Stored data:
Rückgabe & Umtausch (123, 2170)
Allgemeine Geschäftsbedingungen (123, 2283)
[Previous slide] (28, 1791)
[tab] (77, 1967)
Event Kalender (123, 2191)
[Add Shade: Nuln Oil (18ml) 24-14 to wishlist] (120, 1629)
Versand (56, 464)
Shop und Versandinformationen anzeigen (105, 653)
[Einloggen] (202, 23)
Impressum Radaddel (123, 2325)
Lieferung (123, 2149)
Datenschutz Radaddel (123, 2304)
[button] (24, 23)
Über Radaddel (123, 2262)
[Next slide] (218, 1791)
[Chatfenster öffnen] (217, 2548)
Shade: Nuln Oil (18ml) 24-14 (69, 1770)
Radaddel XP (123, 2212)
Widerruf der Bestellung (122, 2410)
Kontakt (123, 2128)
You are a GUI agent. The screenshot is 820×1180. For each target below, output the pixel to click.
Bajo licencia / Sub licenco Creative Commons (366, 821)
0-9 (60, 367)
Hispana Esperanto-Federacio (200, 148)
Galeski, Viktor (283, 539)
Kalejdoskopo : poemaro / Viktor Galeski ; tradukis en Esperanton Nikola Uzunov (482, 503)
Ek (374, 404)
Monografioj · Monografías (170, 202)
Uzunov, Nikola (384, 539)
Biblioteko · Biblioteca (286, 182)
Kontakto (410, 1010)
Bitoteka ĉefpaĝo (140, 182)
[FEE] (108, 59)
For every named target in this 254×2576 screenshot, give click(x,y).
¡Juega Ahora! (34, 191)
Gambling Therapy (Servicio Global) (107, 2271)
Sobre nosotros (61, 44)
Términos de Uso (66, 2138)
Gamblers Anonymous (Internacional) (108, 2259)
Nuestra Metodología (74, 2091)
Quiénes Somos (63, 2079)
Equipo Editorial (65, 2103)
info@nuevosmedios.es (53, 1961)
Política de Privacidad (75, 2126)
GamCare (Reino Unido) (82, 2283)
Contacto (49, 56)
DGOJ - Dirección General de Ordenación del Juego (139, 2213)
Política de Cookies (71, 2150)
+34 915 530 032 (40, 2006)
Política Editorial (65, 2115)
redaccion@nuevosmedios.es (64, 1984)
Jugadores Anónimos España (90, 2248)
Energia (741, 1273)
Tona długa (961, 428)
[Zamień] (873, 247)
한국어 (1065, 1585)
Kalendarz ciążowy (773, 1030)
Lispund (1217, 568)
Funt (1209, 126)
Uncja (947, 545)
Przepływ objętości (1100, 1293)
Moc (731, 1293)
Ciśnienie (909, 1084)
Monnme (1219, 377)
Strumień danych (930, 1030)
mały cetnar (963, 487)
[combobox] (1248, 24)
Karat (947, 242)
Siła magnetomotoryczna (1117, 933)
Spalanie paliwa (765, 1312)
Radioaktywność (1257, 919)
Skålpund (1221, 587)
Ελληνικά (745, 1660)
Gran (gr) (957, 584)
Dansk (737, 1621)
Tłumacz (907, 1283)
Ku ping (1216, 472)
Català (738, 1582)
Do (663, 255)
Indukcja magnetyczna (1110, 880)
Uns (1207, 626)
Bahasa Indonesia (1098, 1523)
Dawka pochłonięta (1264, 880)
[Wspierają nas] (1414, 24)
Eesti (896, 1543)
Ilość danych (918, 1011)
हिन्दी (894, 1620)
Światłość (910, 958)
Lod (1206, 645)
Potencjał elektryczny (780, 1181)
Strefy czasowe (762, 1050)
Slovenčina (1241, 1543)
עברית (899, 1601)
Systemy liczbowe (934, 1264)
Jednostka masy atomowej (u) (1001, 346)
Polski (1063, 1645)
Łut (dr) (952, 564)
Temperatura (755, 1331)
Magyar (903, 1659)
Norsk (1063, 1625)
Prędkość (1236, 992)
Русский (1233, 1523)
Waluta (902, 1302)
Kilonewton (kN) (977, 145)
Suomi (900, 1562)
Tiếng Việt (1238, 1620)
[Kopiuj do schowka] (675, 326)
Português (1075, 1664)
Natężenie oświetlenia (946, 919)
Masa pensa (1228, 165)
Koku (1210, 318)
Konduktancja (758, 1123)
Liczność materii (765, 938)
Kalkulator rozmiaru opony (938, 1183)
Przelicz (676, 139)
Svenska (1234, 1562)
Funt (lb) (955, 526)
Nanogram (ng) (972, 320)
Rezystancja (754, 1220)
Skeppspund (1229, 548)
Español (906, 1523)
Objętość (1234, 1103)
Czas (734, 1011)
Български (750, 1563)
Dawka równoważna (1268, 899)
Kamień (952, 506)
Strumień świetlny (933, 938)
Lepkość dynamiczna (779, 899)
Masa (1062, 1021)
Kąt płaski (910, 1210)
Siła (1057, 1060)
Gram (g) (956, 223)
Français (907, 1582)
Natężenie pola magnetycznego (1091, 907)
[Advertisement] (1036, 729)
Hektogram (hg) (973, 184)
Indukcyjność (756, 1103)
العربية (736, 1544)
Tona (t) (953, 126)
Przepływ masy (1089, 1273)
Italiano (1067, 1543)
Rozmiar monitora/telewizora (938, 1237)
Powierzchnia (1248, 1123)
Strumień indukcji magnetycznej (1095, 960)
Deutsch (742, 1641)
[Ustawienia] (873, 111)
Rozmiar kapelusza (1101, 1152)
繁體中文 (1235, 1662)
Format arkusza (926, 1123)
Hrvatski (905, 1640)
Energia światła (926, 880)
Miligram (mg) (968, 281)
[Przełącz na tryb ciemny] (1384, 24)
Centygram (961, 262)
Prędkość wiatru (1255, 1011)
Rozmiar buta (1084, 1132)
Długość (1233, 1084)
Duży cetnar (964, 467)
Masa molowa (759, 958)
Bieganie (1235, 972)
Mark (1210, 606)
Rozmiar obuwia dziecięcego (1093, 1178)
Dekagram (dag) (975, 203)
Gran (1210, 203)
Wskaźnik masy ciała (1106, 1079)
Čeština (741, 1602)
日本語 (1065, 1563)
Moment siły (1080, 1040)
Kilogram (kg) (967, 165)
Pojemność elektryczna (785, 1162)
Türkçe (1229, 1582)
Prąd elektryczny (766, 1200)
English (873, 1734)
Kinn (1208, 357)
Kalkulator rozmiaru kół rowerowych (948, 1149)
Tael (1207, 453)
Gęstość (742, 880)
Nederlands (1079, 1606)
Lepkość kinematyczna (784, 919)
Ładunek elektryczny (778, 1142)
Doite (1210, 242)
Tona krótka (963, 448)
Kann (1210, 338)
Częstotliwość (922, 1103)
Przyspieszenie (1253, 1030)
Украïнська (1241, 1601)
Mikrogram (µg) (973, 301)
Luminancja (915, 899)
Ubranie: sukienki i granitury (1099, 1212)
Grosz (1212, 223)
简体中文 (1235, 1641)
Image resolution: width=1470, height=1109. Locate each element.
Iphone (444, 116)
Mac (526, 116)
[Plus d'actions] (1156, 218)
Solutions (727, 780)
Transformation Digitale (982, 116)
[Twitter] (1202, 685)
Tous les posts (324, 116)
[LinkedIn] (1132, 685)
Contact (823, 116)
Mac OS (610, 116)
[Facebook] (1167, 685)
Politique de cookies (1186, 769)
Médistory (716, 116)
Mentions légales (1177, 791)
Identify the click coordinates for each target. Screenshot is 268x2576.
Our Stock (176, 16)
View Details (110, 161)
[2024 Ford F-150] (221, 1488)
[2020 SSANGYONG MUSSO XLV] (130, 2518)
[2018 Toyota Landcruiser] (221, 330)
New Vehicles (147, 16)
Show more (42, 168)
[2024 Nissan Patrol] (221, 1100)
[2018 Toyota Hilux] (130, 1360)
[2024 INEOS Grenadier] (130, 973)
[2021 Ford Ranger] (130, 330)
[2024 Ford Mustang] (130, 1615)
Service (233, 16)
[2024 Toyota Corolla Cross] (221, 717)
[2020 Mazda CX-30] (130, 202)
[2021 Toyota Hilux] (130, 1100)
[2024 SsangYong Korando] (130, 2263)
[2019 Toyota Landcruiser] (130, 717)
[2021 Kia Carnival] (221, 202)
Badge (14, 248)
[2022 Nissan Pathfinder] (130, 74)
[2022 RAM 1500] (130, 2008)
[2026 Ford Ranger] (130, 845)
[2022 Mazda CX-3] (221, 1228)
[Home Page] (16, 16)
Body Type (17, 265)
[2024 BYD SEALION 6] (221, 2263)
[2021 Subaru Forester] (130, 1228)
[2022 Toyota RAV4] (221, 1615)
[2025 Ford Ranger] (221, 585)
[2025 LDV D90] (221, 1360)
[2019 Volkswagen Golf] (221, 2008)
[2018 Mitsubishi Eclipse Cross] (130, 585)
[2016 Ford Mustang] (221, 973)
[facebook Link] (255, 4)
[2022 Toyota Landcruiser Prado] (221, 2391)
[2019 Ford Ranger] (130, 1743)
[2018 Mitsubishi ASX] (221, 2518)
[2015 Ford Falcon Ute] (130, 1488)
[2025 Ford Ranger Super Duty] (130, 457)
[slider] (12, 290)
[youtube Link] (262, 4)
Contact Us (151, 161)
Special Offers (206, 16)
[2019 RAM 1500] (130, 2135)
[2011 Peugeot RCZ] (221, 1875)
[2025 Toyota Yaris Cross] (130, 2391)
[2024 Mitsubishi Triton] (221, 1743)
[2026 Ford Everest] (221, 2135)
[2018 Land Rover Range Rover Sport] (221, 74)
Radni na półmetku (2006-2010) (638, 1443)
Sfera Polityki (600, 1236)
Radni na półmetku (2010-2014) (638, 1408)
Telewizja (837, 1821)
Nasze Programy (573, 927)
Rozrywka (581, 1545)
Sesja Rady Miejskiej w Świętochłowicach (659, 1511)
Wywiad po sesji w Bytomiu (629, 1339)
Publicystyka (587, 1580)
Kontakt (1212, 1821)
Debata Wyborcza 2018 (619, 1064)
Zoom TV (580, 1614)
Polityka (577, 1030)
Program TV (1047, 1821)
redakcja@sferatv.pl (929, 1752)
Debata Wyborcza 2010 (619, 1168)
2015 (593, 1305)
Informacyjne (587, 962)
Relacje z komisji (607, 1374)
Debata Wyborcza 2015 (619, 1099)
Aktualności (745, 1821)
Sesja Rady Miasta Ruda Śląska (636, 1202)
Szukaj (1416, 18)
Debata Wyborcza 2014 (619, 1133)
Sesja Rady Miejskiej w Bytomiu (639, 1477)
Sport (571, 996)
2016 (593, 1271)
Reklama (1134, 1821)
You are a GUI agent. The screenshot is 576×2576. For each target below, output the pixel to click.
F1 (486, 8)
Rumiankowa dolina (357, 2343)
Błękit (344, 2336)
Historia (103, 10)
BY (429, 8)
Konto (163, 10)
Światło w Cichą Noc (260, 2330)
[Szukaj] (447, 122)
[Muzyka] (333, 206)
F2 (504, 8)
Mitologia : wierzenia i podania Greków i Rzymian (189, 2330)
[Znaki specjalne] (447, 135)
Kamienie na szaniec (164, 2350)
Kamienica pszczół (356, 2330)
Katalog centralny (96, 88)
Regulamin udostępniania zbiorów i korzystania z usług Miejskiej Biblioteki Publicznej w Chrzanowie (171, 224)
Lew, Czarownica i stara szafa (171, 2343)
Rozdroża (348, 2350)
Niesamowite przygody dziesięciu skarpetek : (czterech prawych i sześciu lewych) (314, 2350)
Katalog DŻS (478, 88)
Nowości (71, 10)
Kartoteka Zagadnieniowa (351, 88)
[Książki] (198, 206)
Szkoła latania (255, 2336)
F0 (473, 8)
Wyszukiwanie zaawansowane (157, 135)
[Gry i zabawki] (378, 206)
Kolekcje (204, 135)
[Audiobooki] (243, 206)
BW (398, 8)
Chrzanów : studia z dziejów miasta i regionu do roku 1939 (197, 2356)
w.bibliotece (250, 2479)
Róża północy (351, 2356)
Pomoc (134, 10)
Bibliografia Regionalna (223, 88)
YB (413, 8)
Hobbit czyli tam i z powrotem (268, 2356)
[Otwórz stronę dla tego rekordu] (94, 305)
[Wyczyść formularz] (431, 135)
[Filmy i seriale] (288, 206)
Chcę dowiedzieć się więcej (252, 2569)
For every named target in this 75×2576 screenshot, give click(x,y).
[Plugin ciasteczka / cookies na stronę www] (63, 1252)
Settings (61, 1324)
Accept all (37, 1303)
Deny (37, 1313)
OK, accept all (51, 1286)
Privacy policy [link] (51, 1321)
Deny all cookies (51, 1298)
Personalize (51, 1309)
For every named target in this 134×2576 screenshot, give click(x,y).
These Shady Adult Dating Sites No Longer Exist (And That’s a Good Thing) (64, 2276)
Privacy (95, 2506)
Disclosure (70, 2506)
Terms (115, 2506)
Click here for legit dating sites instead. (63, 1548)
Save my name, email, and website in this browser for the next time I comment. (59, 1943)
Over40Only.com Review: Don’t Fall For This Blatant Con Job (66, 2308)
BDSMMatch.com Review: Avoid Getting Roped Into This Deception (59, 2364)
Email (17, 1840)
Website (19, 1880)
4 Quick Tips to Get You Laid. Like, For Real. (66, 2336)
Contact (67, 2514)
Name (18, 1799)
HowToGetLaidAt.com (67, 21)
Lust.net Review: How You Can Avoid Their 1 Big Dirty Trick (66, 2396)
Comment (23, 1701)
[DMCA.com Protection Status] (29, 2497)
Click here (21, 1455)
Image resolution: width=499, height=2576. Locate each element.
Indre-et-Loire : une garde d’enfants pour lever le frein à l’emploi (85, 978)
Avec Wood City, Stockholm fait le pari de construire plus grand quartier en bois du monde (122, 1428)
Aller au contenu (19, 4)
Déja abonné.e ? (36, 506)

» **What you are asked to do**
Return only the part of the records above that opens with the line containing "Liczność materii (765, 938)" and closes with the line containing "Powierzchnia (1248, 1123)", ends included.

» **Output below**
Liczność materii (765, 938)
Kalkulator rozmiaru opony (938, 1183)
Przelicz (676, 139)
Svenska (1234, 1562)
Funt (lb) (955, 526)
Nanogram (ng) (972, 320)
Rezystancja (754, 1220)
Skeppspund (1229, 548)
Español (906, 1523)
Objętość (1234, 1103)
Czas (734, 1011)
Български (750, 1563)
Dawka równoważna (1268, 899)
Kamień (952, 506)
Strumień świetlny (933, 938)
Lepkość dynamiczna (779, 899)
Masa (1062, 1021)
Kąt płaski (910, 1210)
Siła (1057, 1060)
Gram (g) (956, 223)
Français (907, 1582)
Natężenie pola magnetycznego (1091, 907)
[Advertisement] (1036, 729)
Hektogram (hg) (973, 184)
Indukcyjność (756, 1103)
العربية (736, 1544)
Tona (t) (953, 126)
Przepływ masy (1089, 1273)
Italiano (1067, 1543)
Rozmiar monitora/telewizora (938, 1237)
Powierzchnia (1248, 1123)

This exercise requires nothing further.